Abstract
Background. Secondary chronic myeloid leukemia (CML) is a rare but serious late complication in cancer survivors. Despite its clinical relevance, population-based evidence regarding its incidence and risk factors across different solid tumor types remains limited. This study aimed to investigate the risk and clinical predictors of secondary CML using Taiwan's National Health Insurance Research Database.
Material and methods. We conducted a retrospective cohort study using data from the Taiwan National Health Insurance Research Database (NHIRD) and Taiwan Cancer Registry between 2000 and 2021. Patients with a primary malignancy were identified and followed longitudinally for the development of CML. Exclusion criteria included age under 18 years, missing demographic data, primary hematologic malignancies, and metastatic or unknown primary cancer types. The primary outcome was the development of secondary CML, defined by diagnosis confirmed through disease-specific molecular or cytogenetic testing (e.g., RT-PCR, RQ-PCR, or chromosomal translocation analysis) and subsequent treatment with a tyrosine kinase inhibitor. Cox proportional hazards models were used to identify clinical risk factors associated with secondary CML.
Results. A total of 1,564,947 patients were included, with a median age of 63 years (range 18–121), and 53.9% were male. The most common comorbidities were dyslipidemia (70.0%), hypertension (54.4%), pulmonary hypertension (47.1%), and diabetes mellitus (34.0%). The most frequent cancer types were gastrointestinal (38.6%), respiratory (13.5%), breast (13.5%), and head and neck (10.7%). During the follow-up period, 191 patients developed secondary CML, with an overall incidence of 2.55 per 100,000 person-years. The highest incidence rates (per 100,000 person-years) were observed in central nervous system (4.34), endocrine (3.71), urinary tract (3.39), and GI cancers (3.39). Among cancer subtypes, pancreas (5.28), gallbladder and extrahepatic bile ducts (5.04), and liver/intrahepatic bile duct cancers (4.77) had the highest rates. In univariate analysis, significant risk factors included male sex (hazard ratio [HR] 2.01), age ≥ 65 years (HR 1.29), atrial fibrillation (HR 2.08), autoimmune disease (HR 1.63), liver cirrhosis (HR 1.92), chronic obstructive pulmonary disease (HR 1.32), cerebrovascular accident (HR 1.42), diabetes mellitus (HR 1.75), heart failure (HR 2.21), hypertension (HR 1.59), and pulmonary hypertension (HR 1.40).

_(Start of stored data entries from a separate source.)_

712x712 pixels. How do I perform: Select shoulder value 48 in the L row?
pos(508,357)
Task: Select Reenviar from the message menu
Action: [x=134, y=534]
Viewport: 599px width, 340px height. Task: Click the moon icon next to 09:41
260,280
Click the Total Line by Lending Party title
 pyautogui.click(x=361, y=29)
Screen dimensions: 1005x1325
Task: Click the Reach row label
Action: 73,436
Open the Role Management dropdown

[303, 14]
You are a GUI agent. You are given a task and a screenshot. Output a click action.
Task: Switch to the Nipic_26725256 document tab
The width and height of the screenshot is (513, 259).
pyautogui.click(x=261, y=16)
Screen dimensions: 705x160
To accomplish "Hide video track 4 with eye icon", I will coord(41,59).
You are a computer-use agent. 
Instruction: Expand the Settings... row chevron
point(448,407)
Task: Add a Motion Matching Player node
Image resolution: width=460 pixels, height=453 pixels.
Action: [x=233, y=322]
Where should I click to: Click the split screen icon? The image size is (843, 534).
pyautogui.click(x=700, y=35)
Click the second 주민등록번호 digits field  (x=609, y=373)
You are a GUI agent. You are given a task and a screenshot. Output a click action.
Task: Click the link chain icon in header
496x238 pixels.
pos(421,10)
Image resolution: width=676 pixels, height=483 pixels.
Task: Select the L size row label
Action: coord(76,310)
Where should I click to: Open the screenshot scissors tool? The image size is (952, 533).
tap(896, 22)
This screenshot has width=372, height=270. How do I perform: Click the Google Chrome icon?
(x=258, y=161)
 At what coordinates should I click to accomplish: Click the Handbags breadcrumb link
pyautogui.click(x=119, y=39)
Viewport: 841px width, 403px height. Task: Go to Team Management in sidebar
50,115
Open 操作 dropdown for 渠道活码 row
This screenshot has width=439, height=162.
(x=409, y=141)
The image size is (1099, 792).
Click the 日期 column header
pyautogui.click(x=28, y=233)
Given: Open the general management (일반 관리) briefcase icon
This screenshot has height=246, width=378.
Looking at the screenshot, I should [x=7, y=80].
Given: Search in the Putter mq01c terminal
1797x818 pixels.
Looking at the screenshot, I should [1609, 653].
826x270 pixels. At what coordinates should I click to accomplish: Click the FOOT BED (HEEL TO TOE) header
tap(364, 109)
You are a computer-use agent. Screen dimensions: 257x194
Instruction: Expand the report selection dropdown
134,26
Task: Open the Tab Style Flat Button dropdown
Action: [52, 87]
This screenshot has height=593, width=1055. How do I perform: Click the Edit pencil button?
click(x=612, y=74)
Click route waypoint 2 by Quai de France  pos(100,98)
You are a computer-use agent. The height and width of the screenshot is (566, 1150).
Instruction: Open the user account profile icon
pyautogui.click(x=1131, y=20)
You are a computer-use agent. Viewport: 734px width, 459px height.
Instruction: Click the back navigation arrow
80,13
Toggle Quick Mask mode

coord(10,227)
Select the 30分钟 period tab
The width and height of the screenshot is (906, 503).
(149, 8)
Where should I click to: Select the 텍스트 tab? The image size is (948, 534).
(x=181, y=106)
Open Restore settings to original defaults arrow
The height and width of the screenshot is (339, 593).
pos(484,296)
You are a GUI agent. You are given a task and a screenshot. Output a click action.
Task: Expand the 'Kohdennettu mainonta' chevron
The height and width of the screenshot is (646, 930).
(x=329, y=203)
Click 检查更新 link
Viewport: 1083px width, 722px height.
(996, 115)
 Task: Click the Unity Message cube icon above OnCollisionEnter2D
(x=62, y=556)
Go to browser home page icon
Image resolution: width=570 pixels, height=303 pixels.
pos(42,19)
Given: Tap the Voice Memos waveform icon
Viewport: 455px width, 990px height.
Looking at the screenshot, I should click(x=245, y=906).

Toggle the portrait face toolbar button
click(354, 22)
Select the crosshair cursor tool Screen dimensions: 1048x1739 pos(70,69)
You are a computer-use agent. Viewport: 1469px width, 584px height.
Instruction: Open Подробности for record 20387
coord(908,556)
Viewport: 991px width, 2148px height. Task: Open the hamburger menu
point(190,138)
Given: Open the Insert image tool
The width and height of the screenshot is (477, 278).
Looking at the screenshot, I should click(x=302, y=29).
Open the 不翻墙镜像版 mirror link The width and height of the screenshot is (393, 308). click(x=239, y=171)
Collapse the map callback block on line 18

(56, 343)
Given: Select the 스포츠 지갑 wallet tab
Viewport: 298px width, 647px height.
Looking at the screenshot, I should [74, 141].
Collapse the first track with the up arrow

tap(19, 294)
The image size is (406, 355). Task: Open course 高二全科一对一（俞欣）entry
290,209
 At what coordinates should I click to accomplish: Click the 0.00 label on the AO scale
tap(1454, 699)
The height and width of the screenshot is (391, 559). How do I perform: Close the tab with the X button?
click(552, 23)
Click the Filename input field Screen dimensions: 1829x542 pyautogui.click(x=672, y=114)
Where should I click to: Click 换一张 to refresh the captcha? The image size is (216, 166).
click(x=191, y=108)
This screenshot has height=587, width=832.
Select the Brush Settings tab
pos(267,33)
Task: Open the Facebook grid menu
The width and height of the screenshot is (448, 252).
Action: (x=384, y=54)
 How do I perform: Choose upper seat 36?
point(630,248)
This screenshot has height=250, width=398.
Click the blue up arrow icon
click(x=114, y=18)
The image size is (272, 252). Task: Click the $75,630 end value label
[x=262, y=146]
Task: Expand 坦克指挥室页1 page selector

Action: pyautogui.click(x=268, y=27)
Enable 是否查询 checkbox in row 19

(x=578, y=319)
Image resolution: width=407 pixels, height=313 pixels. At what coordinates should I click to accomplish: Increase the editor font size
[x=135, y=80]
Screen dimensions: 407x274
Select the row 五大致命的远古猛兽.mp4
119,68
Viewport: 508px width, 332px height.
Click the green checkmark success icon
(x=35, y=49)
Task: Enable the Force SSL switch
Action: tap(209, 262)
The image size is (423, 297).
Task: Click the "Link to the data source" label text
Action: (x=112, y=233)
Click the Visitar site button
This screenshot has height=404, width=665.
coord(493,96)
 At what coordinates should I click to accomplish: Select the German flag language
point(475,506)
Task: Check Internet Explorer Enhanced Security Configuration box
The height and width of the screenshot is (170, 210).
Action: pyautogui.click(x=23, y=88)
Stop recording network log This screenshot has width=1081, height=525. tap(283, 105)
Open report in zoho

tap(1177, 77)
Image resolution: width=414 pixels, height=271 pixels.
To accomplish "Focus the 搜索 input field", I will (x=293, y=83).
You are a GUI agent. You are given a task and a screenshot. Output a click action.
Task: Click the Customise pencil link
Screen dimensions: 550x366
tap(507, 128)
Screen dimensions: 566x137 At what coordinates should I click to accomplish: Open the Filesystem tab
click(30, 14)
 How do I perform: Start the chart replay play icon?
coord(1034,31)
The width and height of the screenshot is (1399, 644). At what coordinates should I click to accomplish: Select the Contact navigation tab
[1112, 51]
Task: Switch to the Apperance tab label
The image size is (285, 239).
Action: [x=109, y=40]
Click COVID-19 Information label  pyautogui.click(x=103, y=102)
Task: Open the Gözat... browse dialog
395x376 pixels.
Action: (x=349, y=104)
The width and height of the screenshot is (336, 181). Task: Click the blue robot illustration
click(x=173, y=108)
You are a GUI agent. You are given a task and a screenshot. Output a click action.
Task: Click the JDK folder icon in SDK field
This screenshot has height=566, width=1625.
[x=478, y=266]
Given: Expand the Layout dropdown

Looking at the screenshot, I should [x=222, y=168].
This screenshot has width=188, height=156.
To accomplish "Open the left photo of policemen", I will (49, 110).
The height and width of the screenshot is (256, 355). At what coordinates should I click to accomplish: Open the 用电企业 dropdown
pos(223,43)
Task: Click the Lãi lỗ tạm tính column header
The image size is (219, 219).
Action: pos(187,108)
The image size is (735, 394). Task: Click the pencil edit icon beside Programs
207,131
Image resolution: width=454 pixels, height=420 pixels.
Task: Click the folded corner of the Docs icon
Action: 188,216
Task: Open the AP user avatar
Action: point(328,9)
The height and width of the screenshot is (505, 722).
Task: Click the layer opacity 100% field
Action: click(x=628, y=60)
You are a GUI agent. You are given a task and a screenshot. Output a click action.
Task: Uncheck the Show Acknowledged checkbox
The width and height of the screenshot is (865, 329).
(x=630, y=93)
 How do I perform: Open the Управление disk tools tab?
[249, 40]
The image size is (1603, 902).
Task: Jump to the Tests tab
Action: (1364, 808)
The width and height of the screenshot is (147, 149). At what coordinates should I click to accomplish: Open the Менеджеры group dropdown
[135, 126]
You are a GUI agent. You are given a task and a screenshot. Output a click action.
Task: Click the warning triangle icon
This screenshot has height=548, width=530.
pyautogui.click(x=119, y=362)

Multivariate analysis identified male sex (HR 1.96; 95% confidence interval [CI] 1.45–2.64; p < 0.001), diabetes mellitus (HR 1.46; 95% CI 1.07–2.01; p = 0.018), and heart failure (HR 1.74; 95% CI 1.10–2.76; p = 0.018) as independent predictors.Conclusion. In this population-based cohort, specific solid tumors such as pancreatic and hepatobiliary cancers were associated with a relatively higher incidence of secondary CML. Male sex, diabetes, and heart failure were independently associated with increased risk. These findings support long-term hematologic surveillance in high-risk cancer survivors.